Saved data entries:
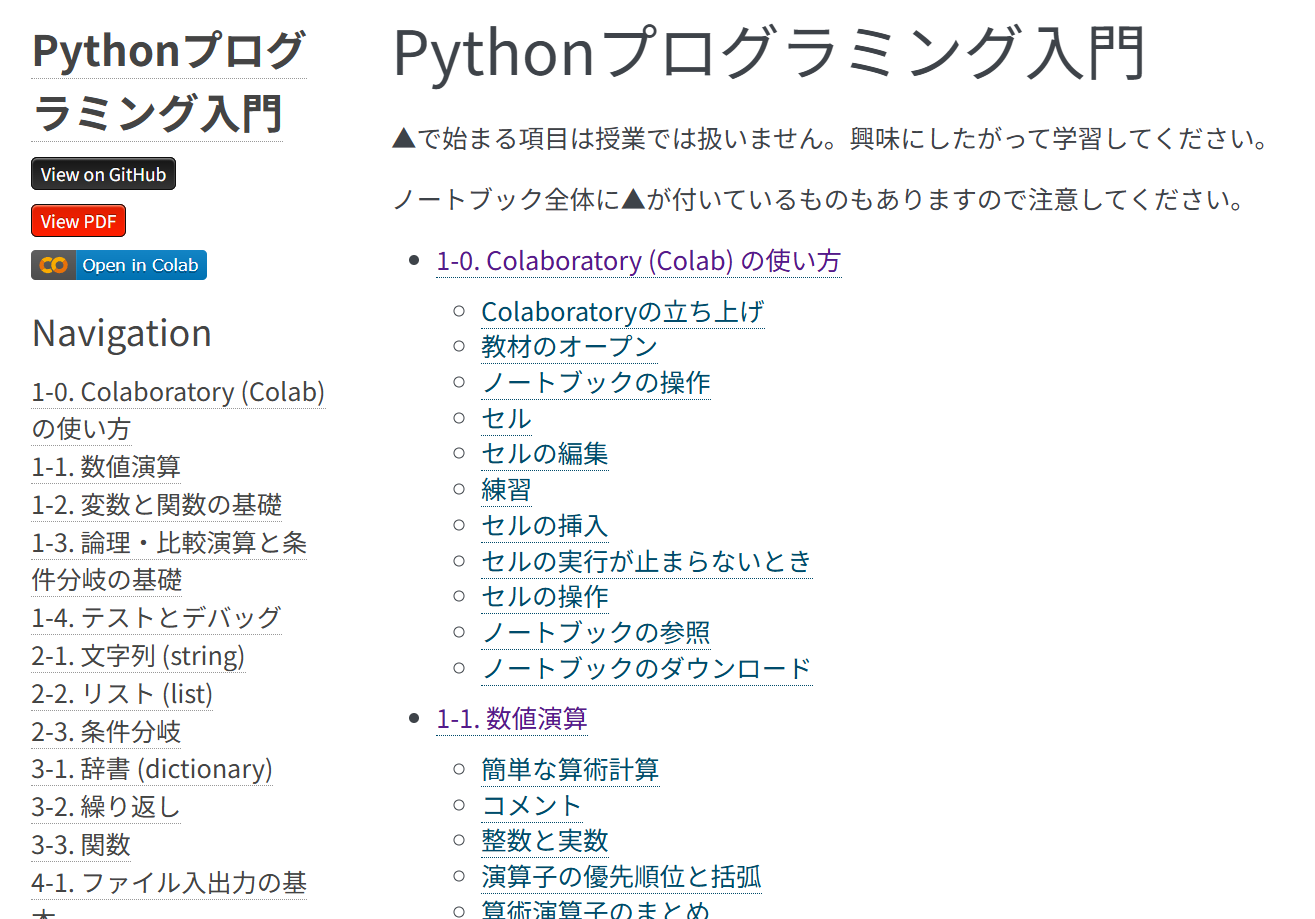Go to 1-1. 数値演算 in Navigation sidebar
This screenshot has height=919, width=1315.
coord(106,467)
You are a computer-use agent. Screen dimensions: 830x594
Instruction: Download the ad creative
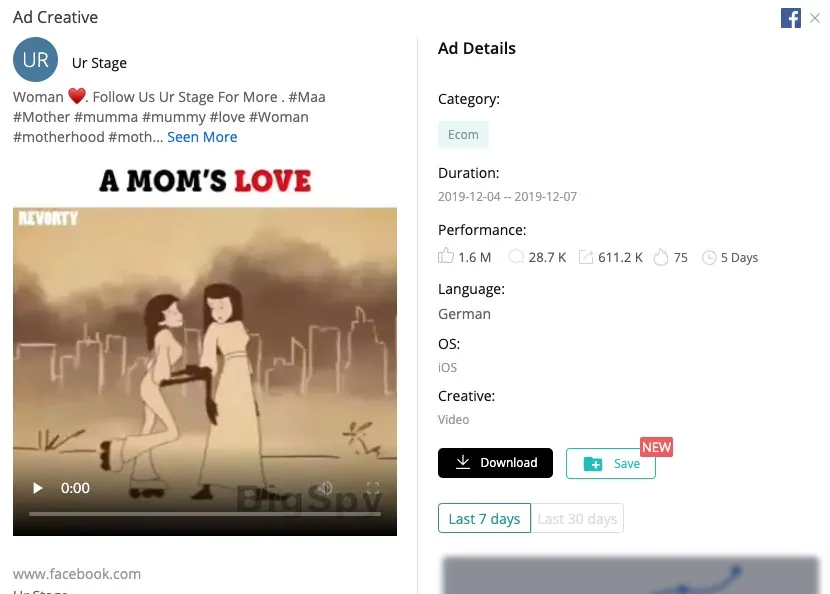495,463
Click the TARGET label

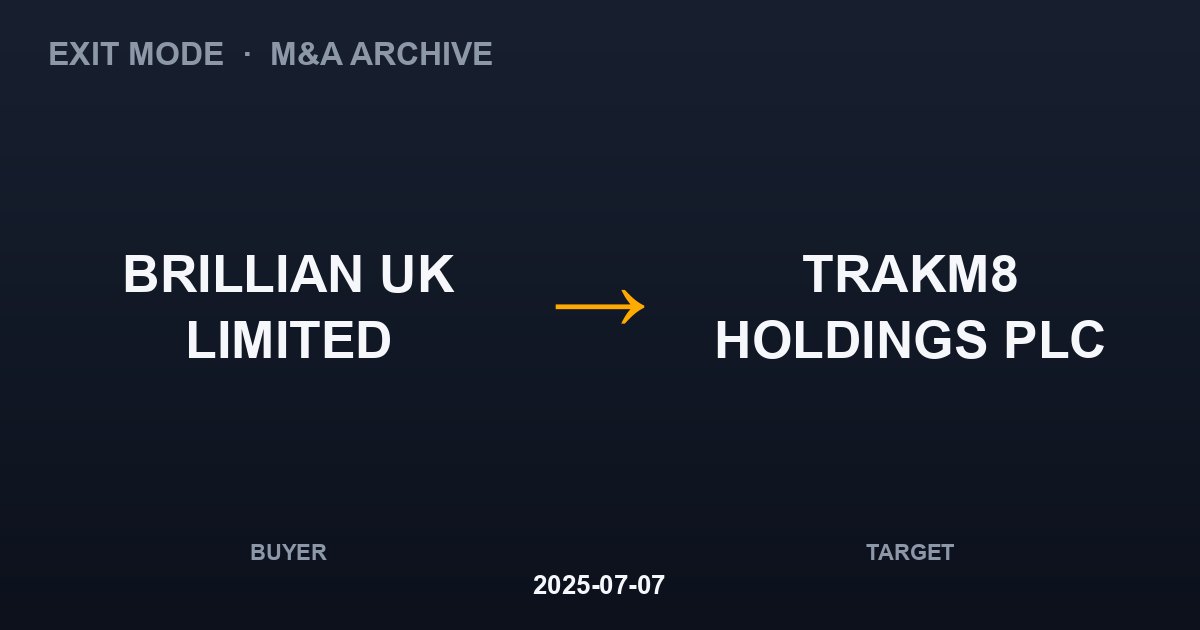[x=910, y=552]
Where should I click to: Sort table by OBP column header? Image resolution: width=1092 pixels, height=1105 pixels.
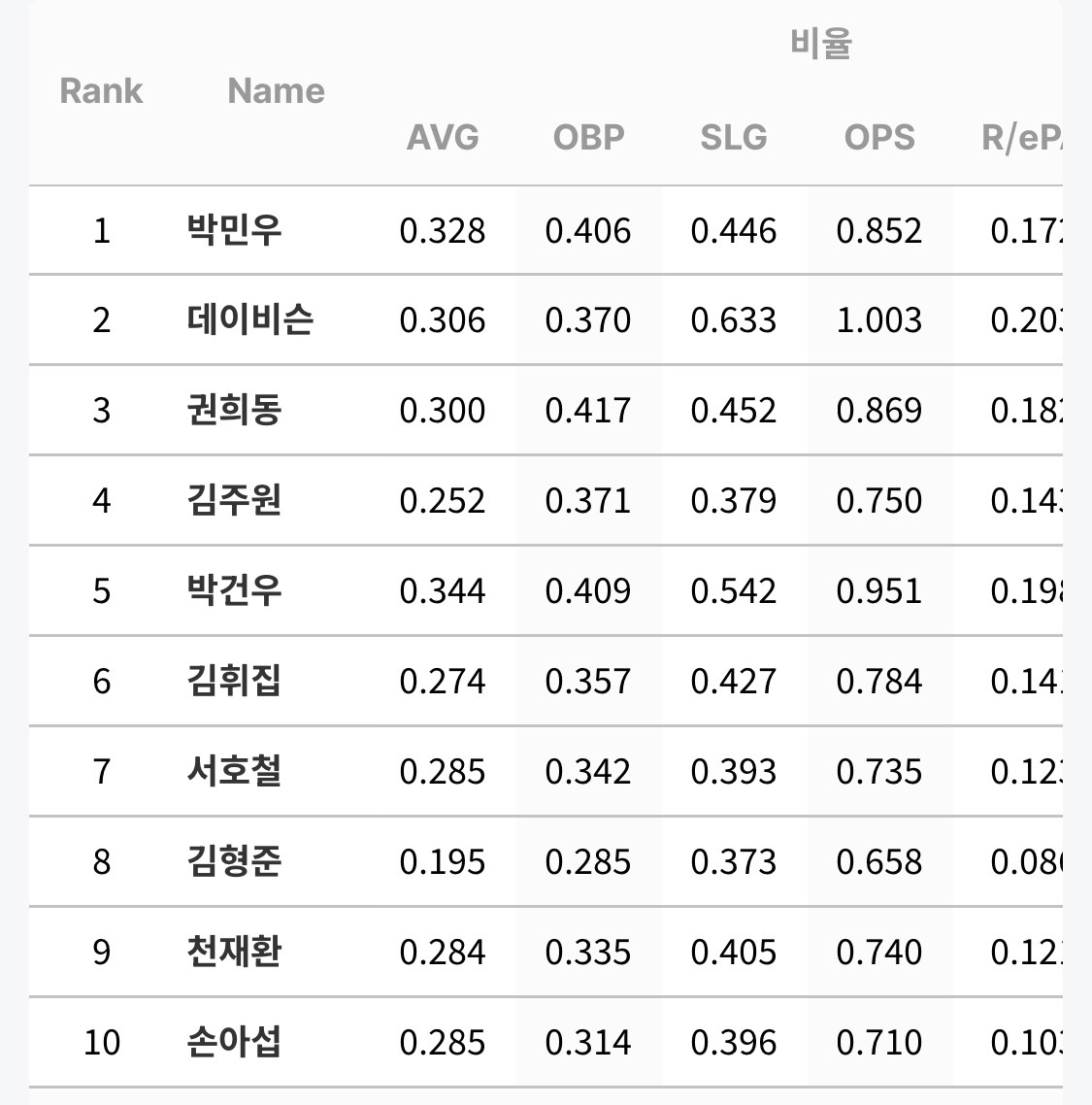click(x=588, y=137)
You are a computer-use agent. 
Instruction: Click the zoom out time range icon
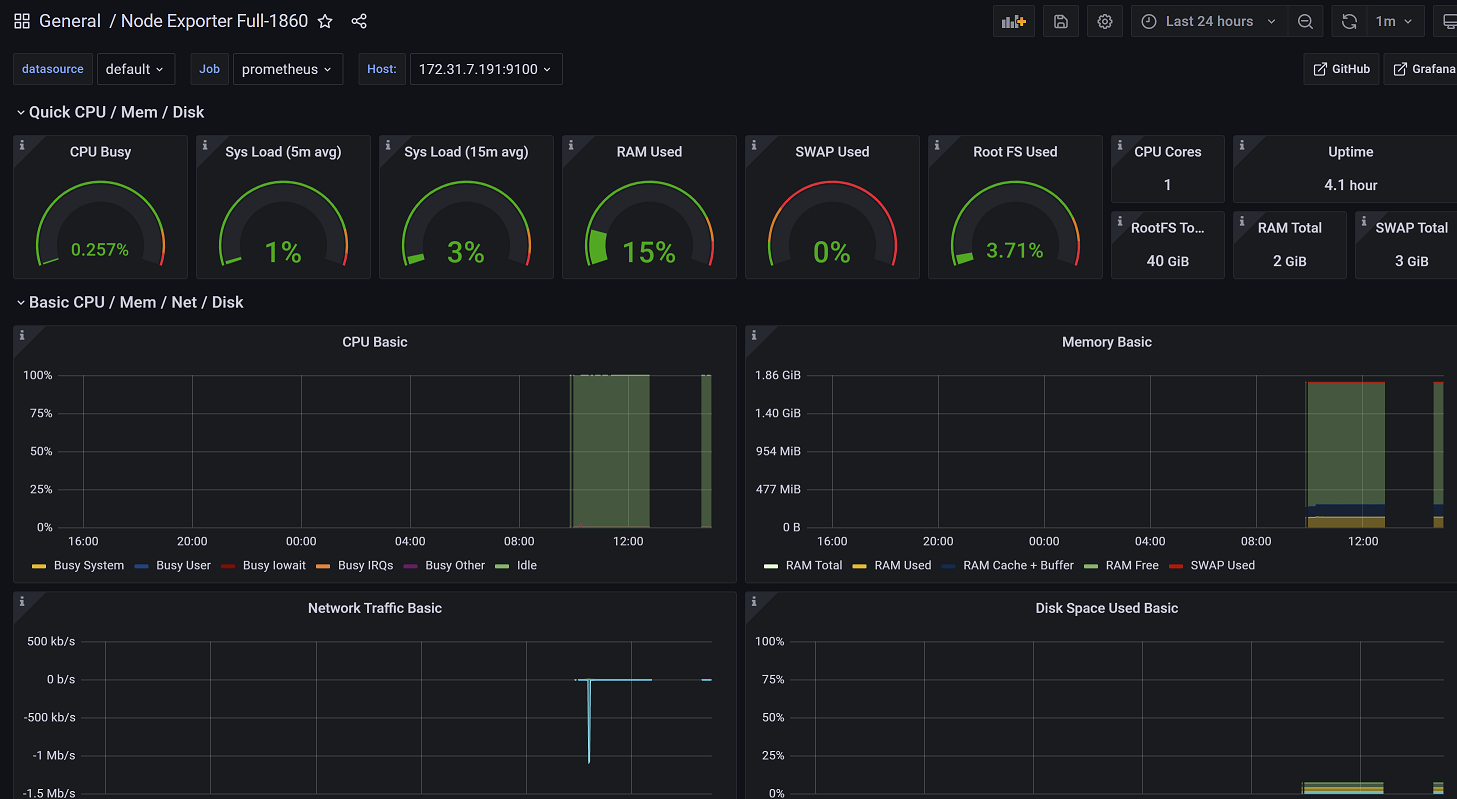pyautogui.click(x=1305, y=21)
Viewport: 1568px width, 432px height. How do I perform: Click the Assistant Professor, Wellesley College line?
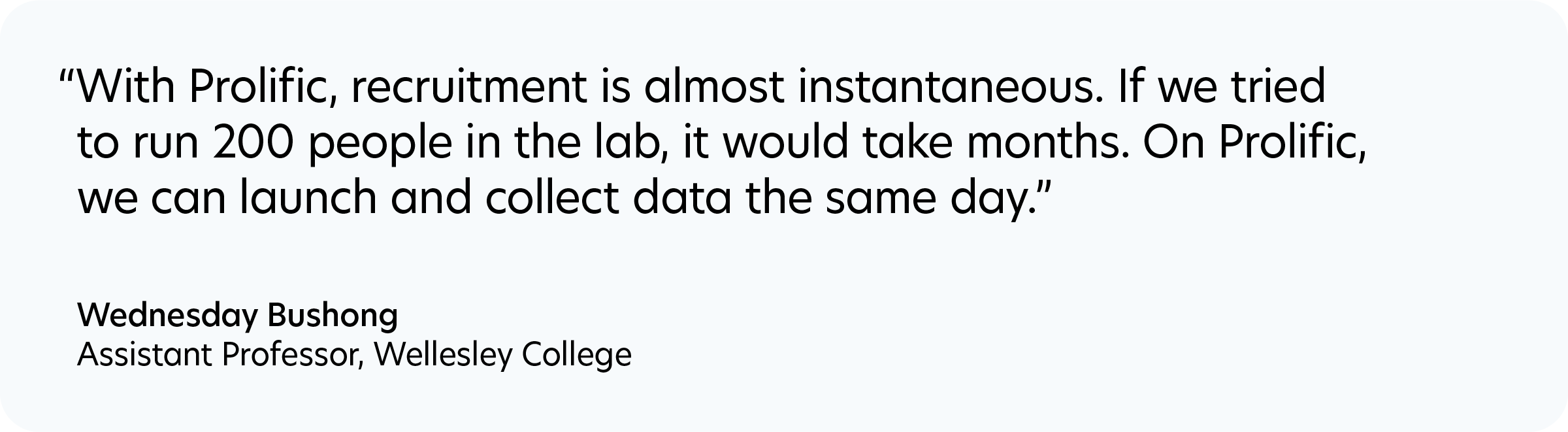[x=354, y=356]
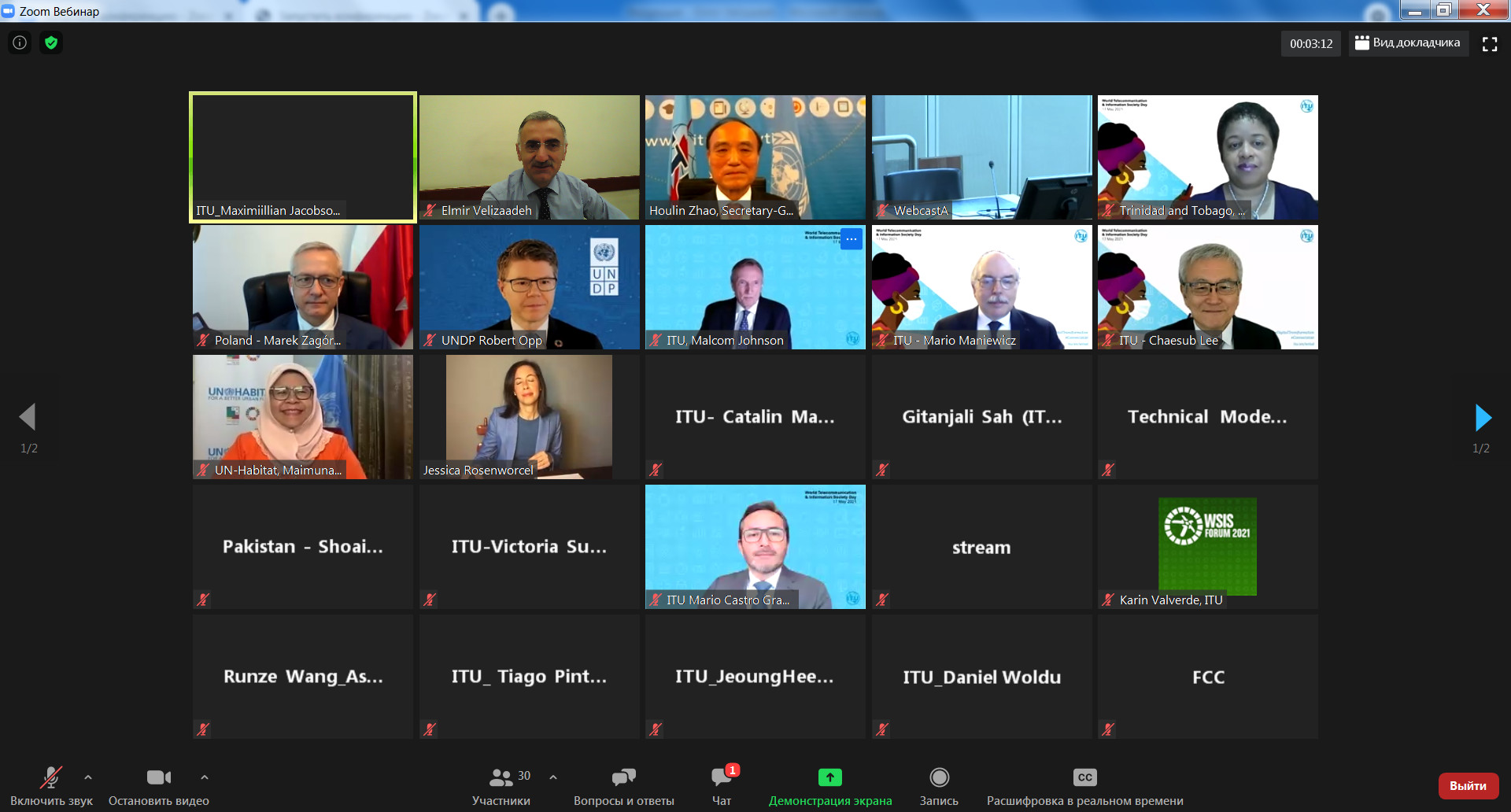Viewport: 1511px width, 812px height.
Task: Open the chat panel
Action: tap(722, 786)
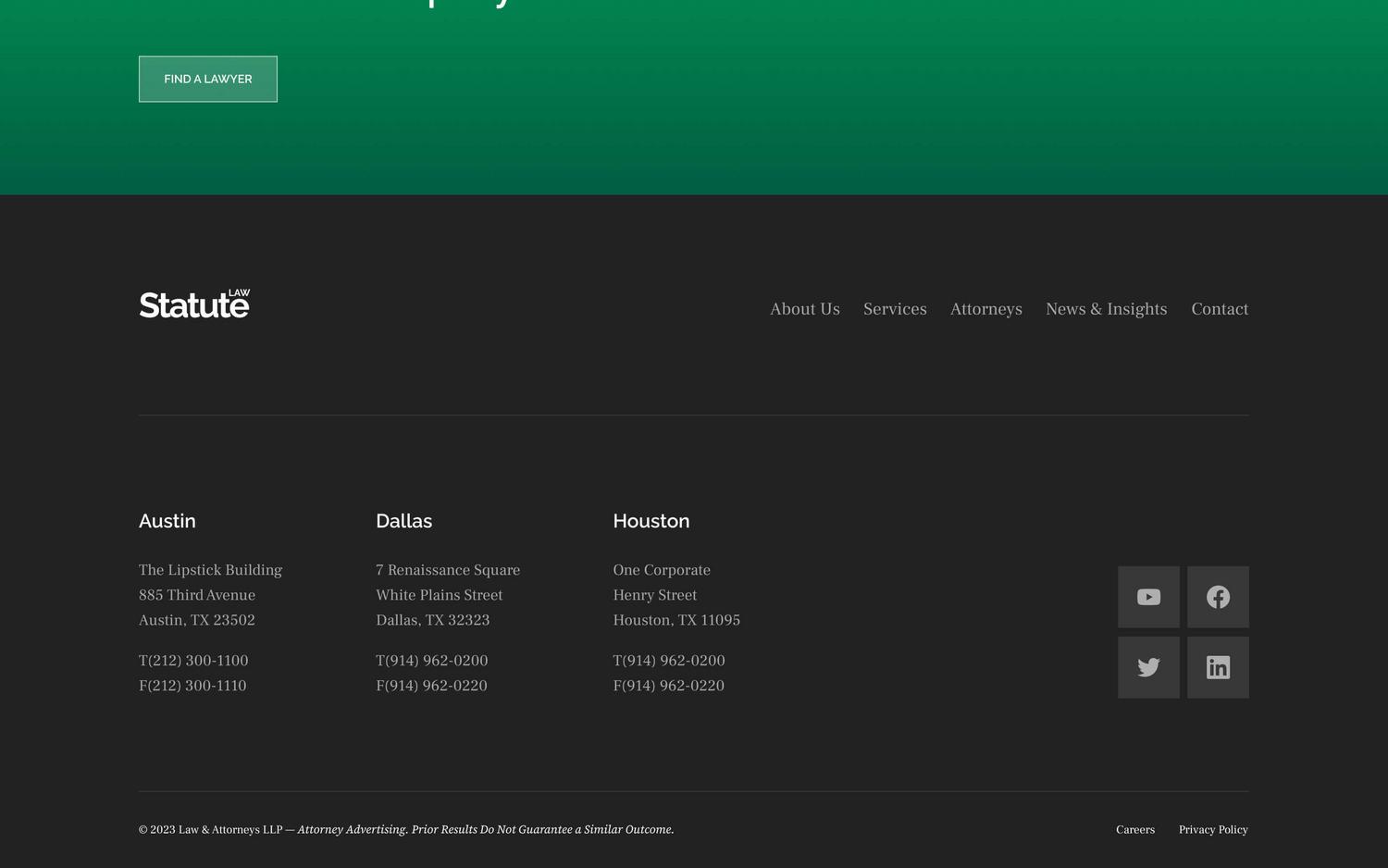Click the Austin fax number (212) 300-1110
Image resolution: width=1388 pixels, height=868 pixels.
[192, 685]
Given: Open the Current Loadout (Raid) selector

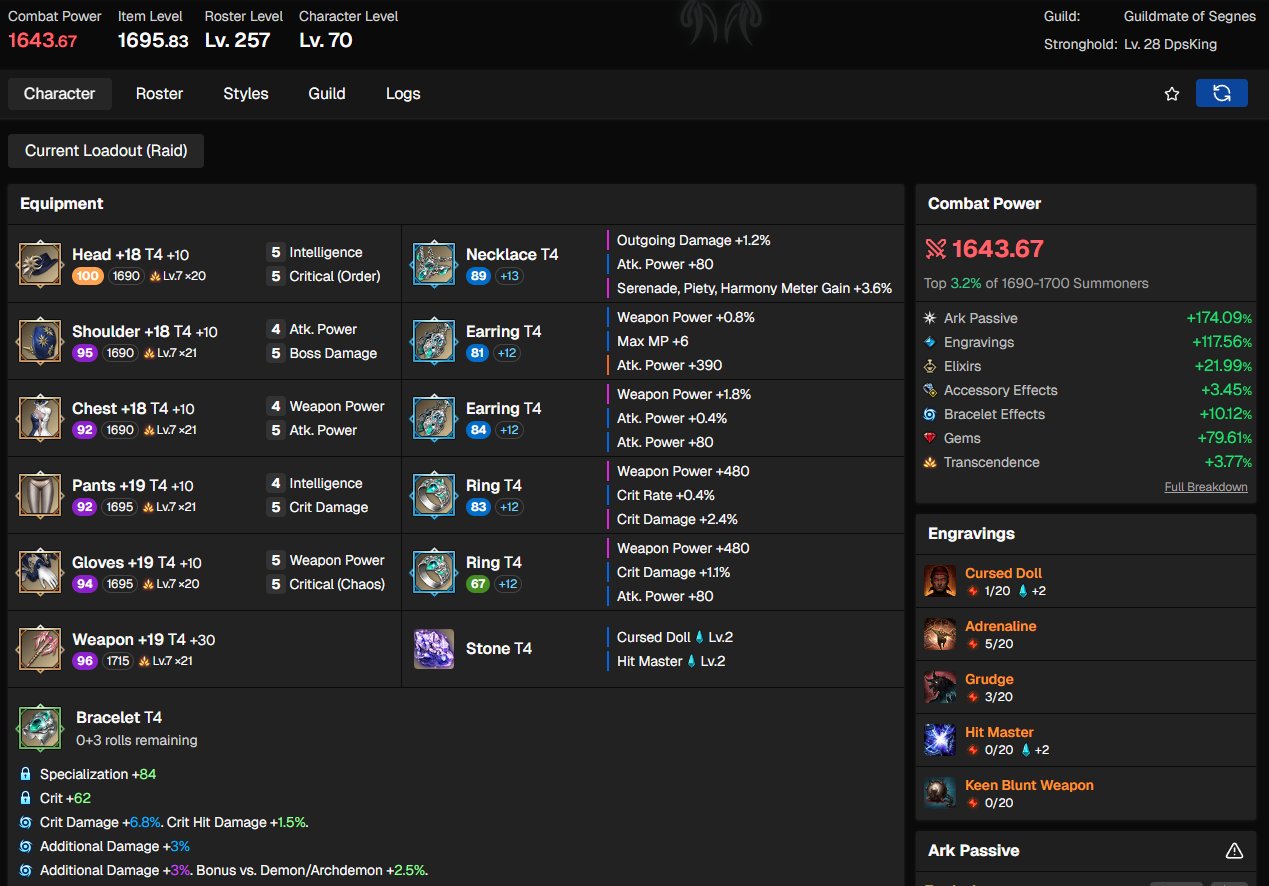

### What is needed
Look through the records above for the string "computer", then copy every line that has it.

### Completed task
You are a computer-use agent. Screen dimensions: 830x594
You are a computer-use agent. 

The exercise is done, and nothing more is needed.